◆ To do
From the material below, pull out each line that contains the string "Task" and copy it in full.
= = = = =
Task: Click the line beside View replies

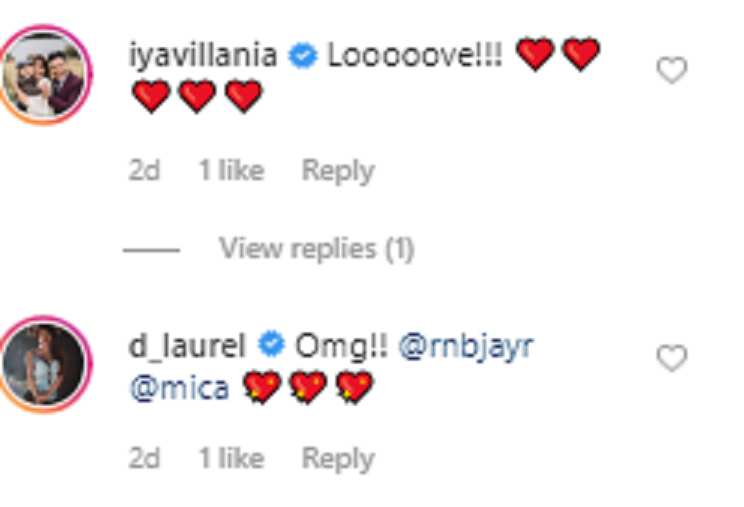Action: click(151, 250)
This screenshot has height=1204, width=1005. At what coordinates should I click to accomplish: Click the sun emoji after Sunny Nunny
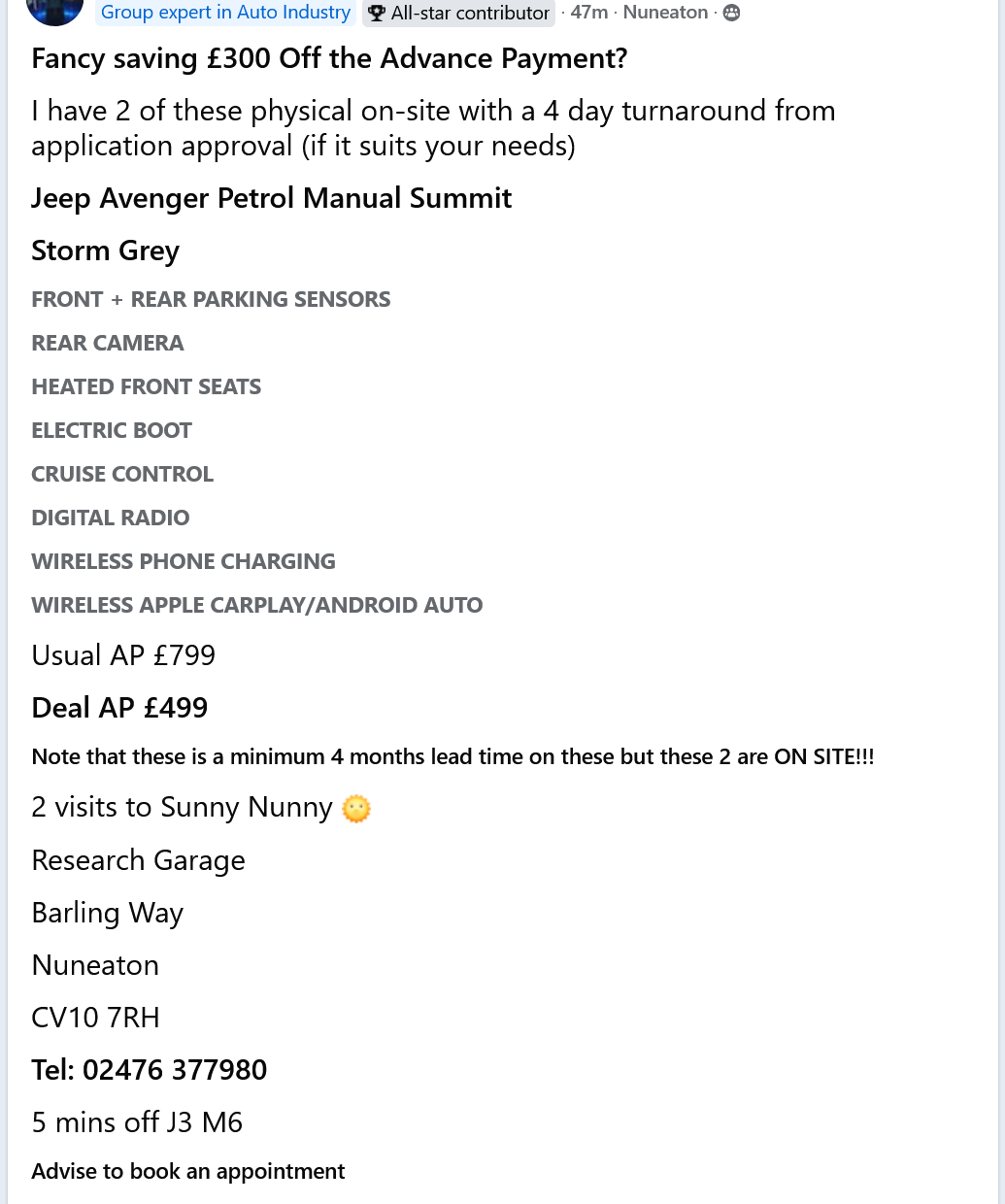[356, 808]
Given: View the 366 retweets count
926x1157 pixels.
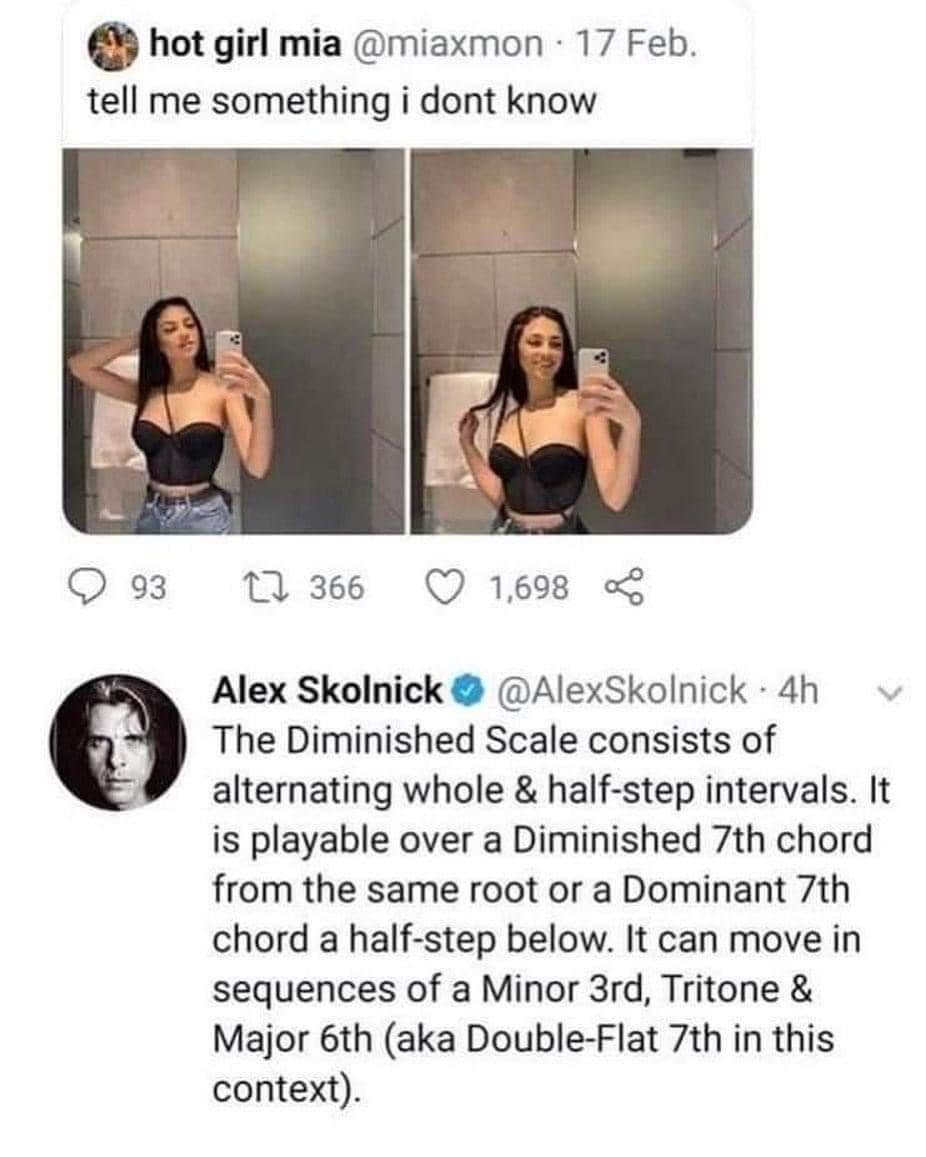Looking at the screenshot, I should [x=337, y=588].
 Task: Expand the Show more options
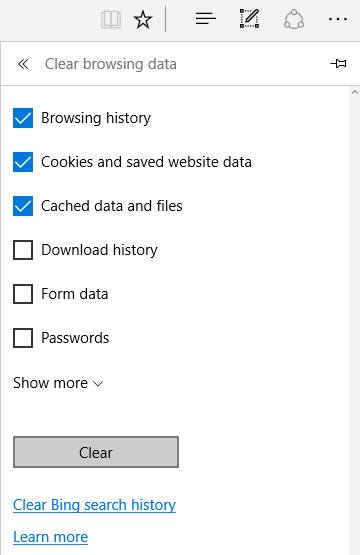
= = = = =
◆ Expected answer
Task: Click the line beside View replies
 Task: Expand the Show more options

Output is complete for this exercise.